"Differential Operator" Over Polynomial Space

Question

Let's suppose we are given the differential operator $T \colon \mathcal{P}_2(\mathbb{C}) \longrightarrow \mathcal{P}_3(\mathbb{C})$, over the space of quadratic polynomials with complex coefficients, such that $T(p(t)) := p(t) + t^2\,p'(t)$, and we are asked to find it's kernel.

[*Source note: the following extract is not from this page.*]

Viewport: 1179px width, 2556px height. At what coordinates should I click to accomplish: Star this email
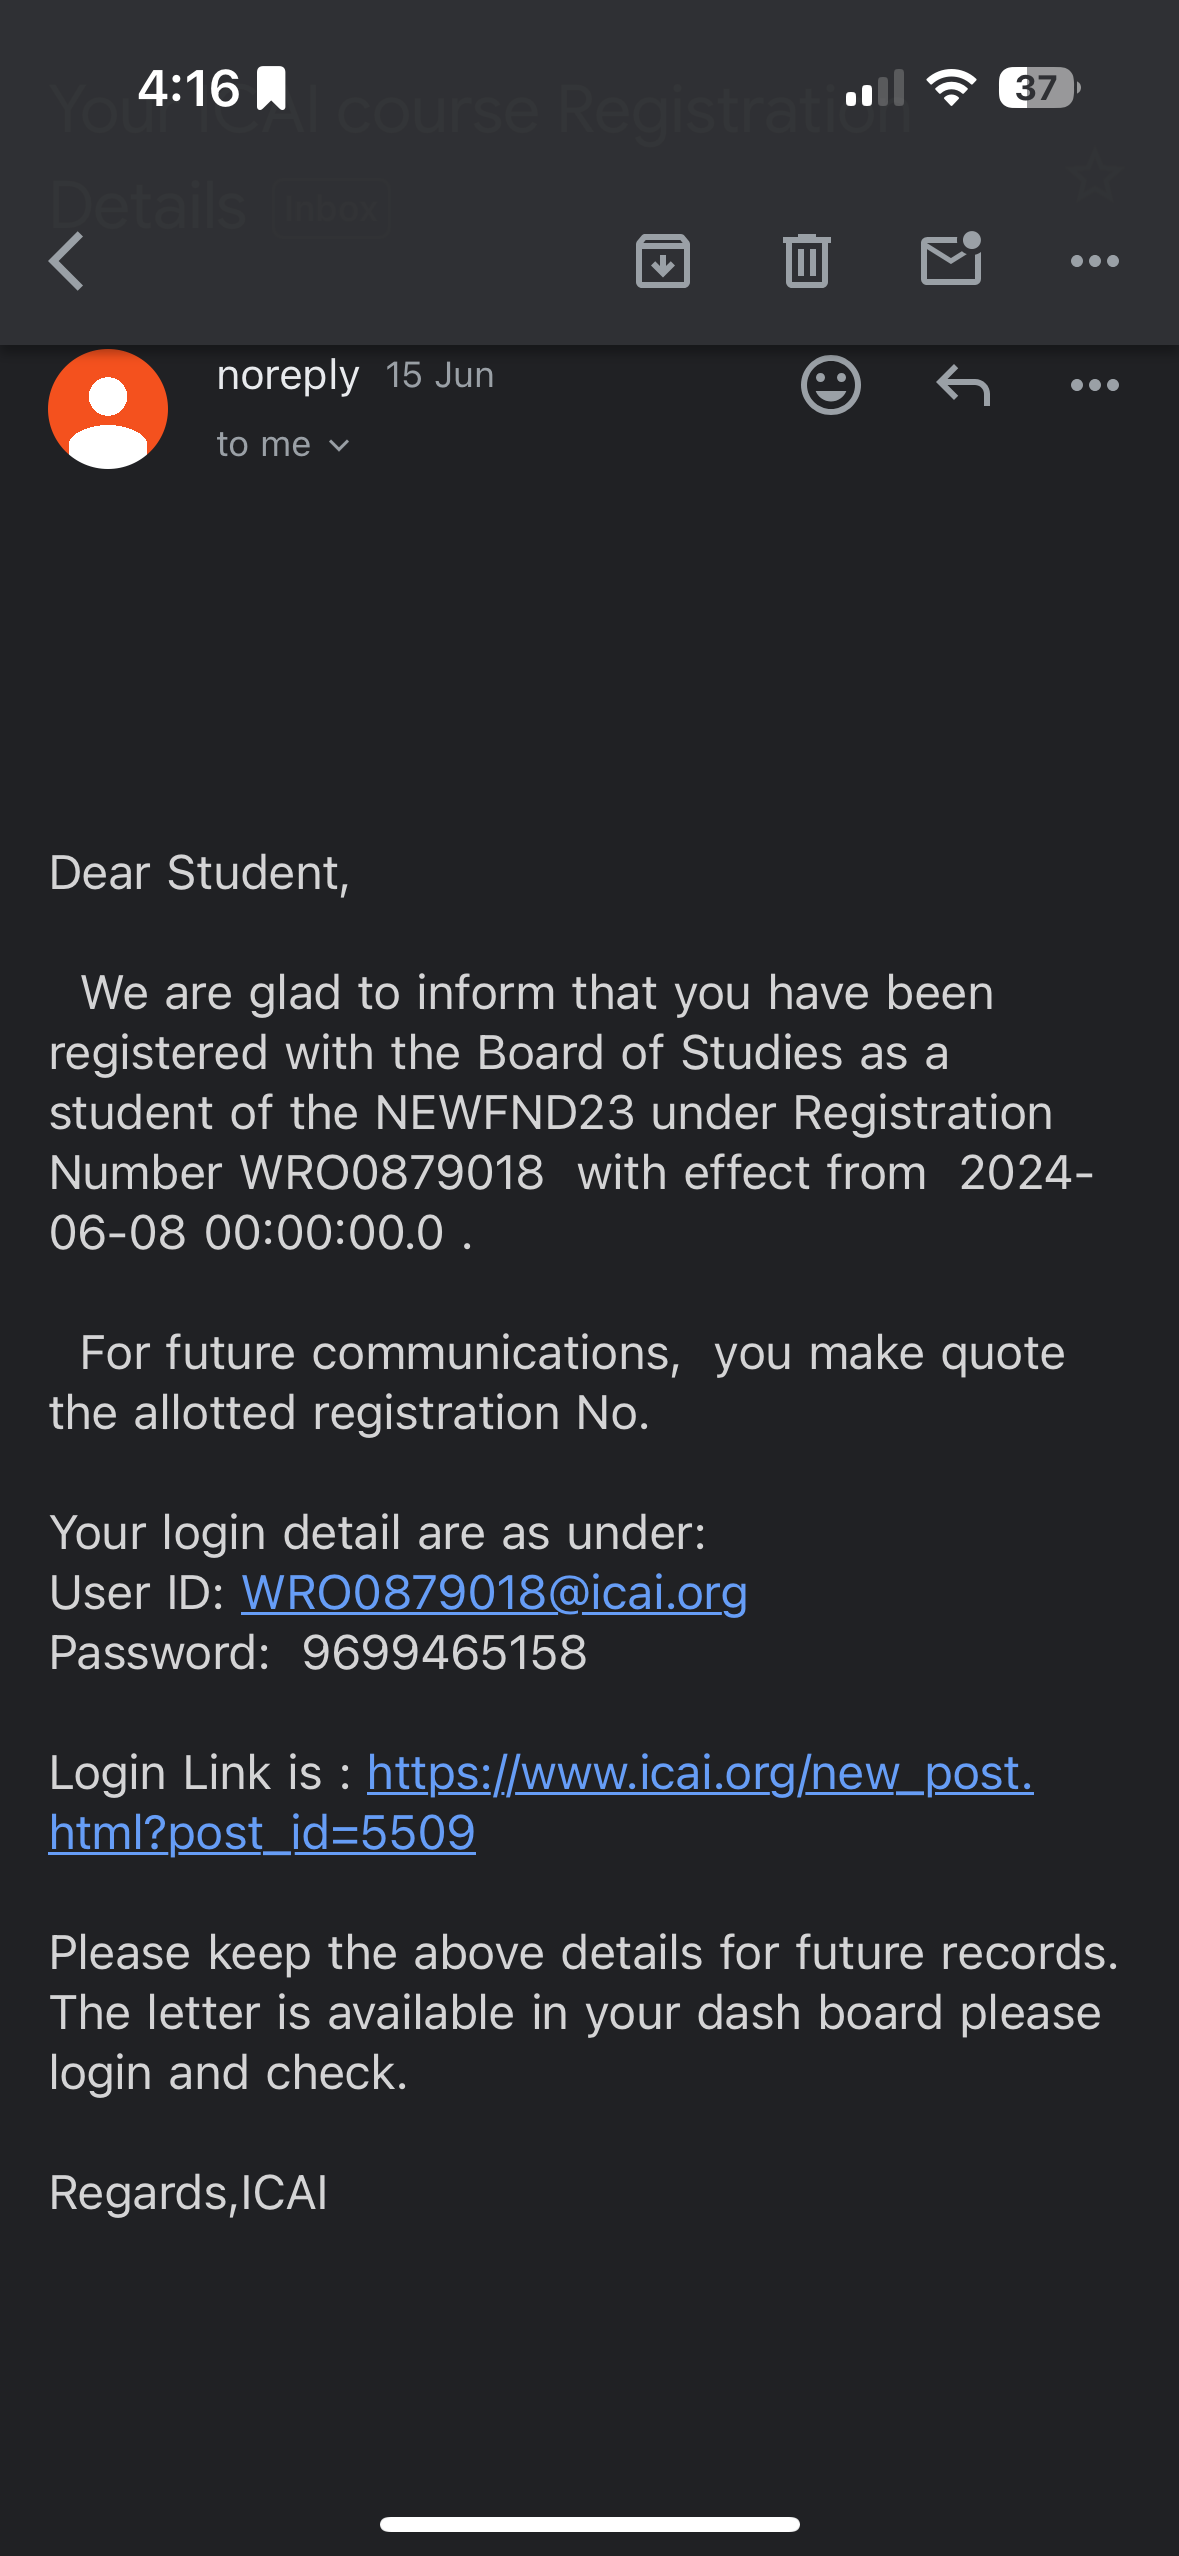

Of course, setting $p(t) := a_0 + a_1\,t + a_2\,t^2$, where $a_0,\,a_1,\,a_2 \in \mathbb{C}$, one can easily find that $\text{Ker}(T) = \left\{0\right\}$, the zero polynomial, with the polynomial equality.
But, can we actualy solve the equation $p(t) + t^2\,p'(t) = 0$? I know we're going to find an exponential solution of the form $k\exp(1/t)$, but can we take $k = 0$ (and hence $p(t) = 0$) to solve this problem?
Thanks in advance!

Answer 1

Yes, from $p(t) + t^2\,p'(t) = 0$ it necessarily follows that $$p(t) = ke^{1/t}$$ for some $k\in\Bbb{R}$. However, the $n$-th derivative of $p$ can be calculated inductively as $$p^{(n)}(t) = ke^{1/t}\sum_{j=1}^n \frac{(-1)^j j!}{t^{j+1}} \implies p^{(n)}(1) = k \sum_{j=1}^n (-1)^jj!$$ Since $p$ is a polynomial, for large enough $n \in \Bbb{N}$ we should have $p^{(n)}(1) = 0$ but we don't even have $\lim_{n\to\infty} p^{(n)}(1) = 0$ unless $k=0$. Hence $p=0$.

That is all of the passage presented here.